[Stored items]
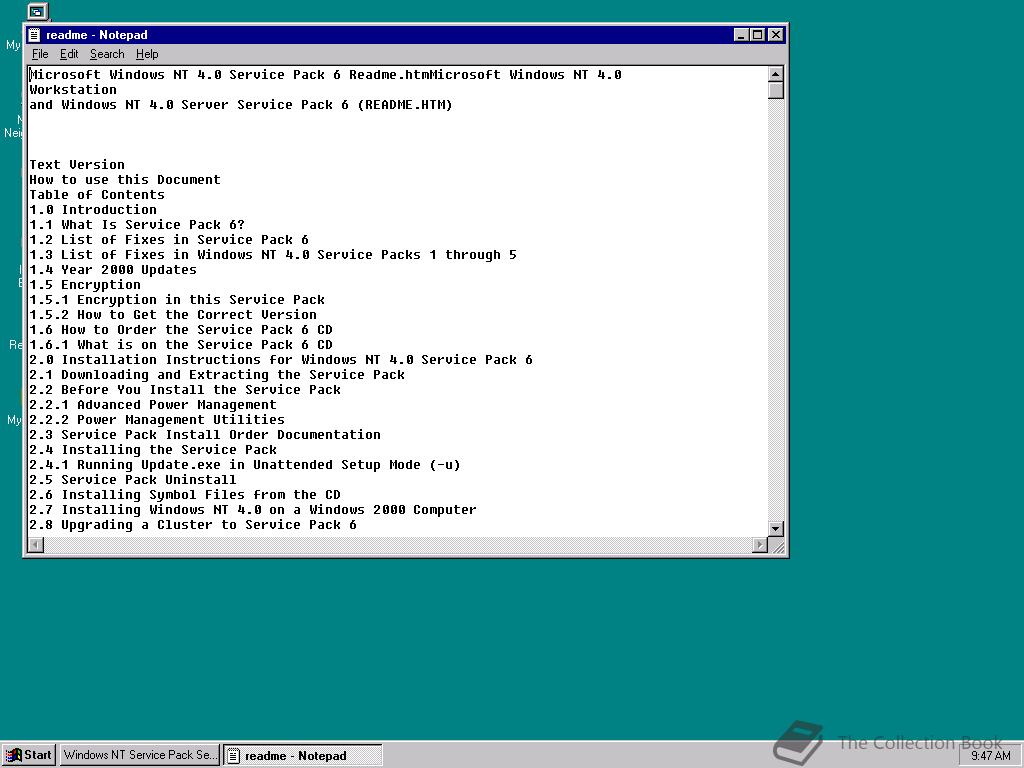Click the right arrow of the horizontal scrollbar
The height and width of the screenshot is (768, 1024).
click(x=761, y=544)
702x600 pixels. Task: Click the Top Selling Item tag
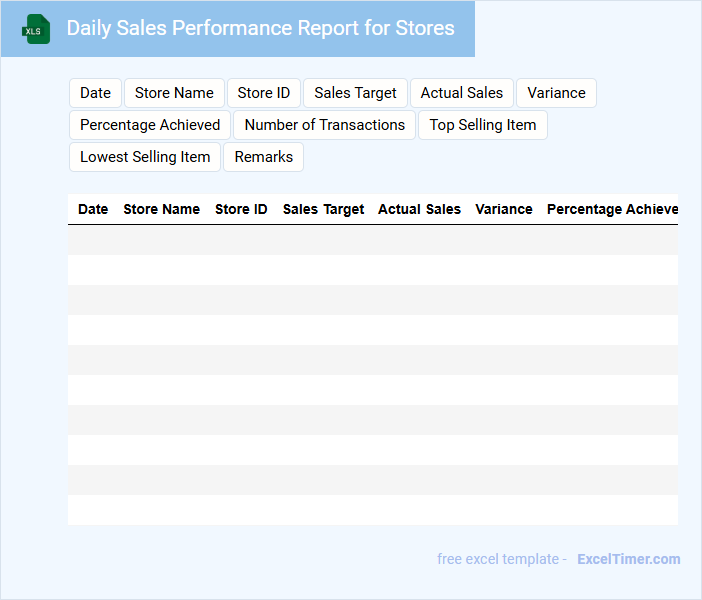pyautogui.click(x=483, y=125)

## PROBLEM STATEMENT:
Output exactly the lines from the one containing "702x600 pixels. Task: Click" through the last line of the records above, both included, leaving out any pictures.

## EXERCISE RESPONSE:
702x600 pixels. Task: Click the Top Selling Item tag
pyautogui.click(x=483, y=125)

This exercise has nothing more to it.